### Passage to read

20130226-3 – Dreams, Desires and Time
So thinking about my previous post and considering what we have recently been through with her parents, my wife and I need to take a look at our own situation. Seems like a good place to start is with an honest assessment of health and health care needs (reality), followed by dreams and desires for our future, and time. I think I’ll start with time.
Hyrum Smith, of Franklin Planner fame once said, “We have all the time there is!” It’s true, but his point was that it’s entirely up to each of us how we use that time, hopefully to do those things that are most important to us. I met Hyrum at an Executive Excellence seminar back in 1985 and he told some great stories about managing time. One of my favorites was about his mother who decided at the age of 62 to go back to college and complete a degree. Her friend questioned her plan and said, “But you’ll be 65 when you finish!” Her response, “I’ll be 65 anyway!”
Exactly! Not one of us knows how much time he has left, and many of us let life pass us by while making other plans. Too many of us don’t spend enough of our time actually living, loving, sharing, and enjoying life, and shame on us for that. I’m sure that’s not God’s plan for us. I want to use my time wisely, but always with the realization that this could be my last day so my goal should be to live it well.
It’s a desire of mine to live well into my eighties and maybe even reach my nineties; but frankly, I’m a 63 year old overweight man, borderline diabetic with metabolic syndrome, heart arrhythmia, and coronary artery disease. I’m taking medication to manage cholesterol, glucose, hormones, and heart function. I’m working on lifestyle changes to mitigate or correct these health issues; but it’s likely considering my current health and my family history that I will need assistance with living at some point.
One of my dreams, owning a ten acre hobby farm in the country a half hour from the nearest hospital, is probably not a wise choice of lifestyle for me, but it could work and maybe even contribute to an improved health outlook. It’s been a dream of mine to build and live in an energy efficient home my wife and I custom designed for us. It’s also been a dream of mine to live in a home that would welcome grandchildren and other family visitors with enough space for large family get-togethers. Those dreams require a physically able person or couple to maintain the home and grounds. For a time we can handle that. However, over the long term, if I’m to achieve those dreams, my health needs imply that I have enough financial resources to arrange for in-home assistance with living, and for hired help in maintaining the place.

### Tasks for this exercise
• a. According to the post on dreams, desires and time, where and when did the writer meet Hyrum Smith?
• b. Carry on the post about dreams, desires and time, starting right after its last sentence.
The data items come from a separate source, unrelated to the post.

Data items
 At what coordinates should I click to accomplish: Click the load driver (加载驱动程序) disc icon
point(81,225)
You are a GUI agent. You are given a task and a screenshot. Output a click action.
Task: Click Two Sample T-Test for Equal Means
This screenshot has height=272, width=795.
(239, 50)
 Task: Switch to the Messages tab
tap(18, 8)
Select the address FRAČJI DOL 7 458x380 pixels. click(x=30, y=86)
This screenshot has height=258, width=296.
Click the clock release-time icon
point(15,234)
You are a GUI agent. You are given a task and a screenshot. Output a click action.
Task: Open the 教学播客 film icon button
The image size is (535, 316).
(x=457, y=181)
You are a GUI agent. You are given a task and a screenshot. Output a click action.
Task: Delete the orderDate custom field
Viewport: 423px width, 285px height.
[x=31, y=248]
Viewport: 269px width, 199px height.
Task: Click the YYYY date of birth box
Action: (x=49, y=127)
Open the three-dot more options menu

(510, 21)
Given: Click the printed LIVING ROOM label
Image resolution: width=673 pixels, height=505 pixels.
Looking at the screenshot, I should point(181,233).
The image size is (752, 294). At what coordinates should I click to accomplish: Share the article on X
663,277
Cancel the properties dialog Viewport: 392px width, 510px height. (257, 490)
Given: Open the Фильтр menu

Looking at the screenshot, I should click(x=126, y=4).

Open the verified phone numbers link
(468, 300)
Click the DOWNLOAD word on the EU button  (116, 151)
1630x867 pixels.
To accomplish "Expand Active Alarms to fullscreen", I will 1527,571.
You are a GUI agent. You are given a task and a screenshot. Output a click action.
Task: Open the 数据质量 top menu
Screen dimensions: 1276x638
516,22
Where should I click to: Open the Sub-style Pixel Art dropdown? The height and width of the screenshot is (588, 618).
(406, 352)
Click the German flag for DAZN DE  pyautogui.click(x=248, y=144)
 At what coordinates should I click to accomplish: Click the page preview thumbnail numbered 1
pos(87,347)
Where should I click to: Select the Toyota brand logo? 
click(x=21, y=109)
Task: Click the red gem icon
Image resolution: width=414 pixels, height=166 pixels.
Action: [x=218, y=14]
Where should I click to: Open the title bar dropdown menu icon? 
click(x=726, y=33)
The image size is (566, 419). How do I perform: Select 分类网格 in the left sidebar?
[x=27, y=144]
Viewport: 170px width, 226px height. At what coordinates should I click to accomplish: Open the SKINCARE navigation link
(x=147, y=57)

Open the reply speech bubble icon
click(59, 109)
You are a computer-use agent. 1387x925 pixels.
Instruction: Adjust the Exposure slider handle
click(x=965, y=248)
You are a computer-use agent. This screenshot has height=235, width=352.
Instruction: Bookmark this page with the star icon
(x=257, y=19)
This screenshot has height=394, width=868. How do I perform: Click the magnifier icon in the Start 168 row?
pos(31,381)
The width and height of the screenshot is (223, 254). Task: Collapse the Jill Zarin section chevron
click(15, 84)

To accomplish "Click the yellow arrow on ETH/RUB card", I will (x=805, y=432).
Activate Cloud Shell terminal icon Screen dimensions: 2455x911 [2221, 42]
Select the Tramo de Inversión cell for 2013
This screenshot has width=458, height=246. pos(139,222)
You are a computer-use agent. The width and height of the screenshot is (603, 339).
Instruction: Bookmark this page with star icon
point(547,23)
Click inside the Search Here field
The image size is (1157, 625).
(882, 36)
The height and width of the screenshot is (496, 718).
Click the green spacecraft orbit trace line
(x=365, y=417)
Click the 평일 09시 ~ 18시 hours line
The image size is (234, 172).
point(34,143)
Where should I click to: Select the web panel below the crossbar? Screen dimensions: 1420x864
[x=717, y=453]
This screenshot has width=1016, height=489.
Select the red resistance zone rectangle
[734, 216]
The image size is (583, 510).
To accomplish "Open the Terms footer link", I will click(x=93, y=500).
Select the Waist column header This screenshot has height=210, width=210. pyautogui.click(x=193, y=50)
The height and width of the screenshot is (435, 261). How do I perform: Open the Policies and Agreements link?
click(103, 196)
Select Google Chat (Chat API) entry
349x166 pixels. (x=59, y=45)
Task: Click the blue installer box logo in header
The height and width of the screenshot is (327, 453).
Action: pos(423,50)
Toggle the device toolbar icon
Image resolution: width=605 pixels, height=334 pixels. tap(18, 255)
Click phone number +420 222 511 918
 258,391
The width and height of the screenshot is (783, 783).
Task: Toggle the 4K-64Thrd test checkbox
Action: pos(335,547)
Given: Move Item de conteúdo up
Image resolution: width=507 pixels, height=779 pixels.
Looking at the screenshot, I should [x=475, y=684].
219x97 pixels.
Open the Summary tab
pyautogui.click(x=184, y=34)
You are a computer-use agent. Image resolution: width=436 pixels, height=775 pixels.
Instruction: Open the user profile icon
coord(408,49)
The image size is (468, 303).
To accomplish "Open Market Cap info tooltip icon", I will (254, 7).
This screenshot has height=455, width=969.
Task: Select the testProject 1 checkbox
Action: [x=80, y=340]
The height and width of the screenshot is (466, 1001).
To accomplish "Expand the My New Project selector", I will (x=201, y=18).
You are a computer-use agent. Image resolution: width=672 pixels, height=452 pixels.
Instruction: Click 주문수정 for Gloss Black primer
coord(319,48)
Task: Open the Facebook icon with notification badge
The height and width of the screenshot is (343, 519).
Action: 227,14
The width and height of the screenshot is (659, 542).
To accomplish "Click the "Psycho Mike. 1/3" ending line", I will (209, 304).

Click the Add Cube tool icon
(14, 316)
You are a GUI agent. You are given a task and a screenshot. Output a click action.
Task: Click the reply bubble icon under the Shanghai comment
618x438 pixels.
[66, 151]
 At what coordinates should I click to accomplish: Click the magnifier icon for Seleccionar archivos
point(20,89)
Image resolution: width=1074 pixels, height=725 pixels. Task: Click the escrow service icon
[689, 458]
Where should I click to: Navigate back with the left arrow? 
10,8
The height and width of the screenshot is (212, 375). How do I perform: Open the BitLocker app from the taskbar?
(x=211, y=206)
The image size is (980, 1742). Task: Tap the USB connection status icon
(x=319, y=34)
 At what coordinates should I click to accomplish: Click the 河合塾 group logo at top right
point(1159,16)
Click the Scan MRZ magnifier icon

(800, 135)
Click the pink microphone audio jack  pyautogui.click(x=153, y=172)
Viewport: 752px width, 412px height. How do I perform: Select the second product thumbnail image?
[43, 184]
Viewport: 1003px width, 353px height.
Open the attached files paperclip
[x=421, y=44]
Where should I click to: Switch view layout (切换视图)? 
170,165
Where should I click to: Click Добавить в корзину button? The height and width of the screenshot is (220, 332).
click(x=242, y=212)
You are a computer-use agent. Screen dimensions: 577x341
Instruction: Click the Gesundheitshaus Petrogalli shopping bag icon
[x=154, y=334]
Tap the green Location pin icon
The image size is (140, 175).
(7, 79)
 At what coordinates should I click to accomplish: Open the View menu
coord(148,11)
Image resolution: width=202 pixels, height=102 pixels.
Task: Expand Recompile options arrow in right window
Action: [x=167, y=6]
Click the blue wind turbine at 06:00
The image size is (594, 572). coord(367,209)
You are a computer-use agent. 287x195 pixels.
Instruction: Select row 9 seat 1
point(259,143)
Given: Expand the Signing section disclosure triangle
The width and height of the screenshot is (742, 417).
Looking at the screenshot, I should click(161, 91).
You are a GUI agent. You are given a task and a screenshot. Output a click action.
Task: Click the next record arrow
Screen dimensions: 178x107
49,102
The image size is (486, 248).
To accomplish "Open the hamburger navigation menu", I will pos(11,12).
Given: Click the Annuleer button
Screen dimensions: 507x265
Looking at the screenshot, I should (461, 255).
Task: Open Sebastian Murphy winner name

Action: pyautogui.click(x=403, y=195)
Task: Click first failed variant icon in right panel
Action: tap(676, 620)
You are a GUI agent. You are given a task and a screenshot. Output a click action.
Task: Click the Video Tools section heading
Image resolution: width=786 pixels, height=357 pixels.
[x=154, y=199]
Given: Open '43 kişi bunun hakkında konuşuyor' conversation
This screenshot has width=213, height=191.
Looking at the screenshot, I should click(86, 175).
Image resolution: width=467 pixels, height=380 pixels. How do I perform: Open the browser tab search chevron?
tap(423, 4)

### Answers in order
• a. At an Executive Excellence seminar in 1985.

• b.
I’d also like to canoe or kayak, hike, bike, and write more, as well as camp, travel and be able to visit my children and grandchildren wherever they decide to settle. The latter three suggest some sort of RV living in my future. My wife and I have been campers for over forty years, the RV of choice being a pop-up camper. But I wouldn’t relish the thought of living in an RV for months on end. I think I’d prefer four to six week stretches of travel, returning to home base after each trip. Having the flexibility to travel and exercise like this suggests a trade-off with time required for home and grounds maintenance, hence my wife’s inclination toward condominium living.
What’s this assessment telling me? Well, maybe a nice sized condo with ample room for visitors and family get-togethers, decent parking, and access to local park and trail systems might be a reasonable compromise (see Sweetie, I’m getting there). What’s interesting about the condo idea is that many transitional living facilities present condo style living as their approach to “independent living” and the entry point to transitional living options. In other words, when you’re in independent living you’re in the system and have top priority for moves to assisted living and nursing care as the need arises.
Ouch, this all seems like quite enough to consider for one post; so for now, that’s what’s in the mental hopper. Besides, I probably better clue my wife in to all this pondering, she’ll need to catch up … hmmm … or maybe I’m finally catching up with her!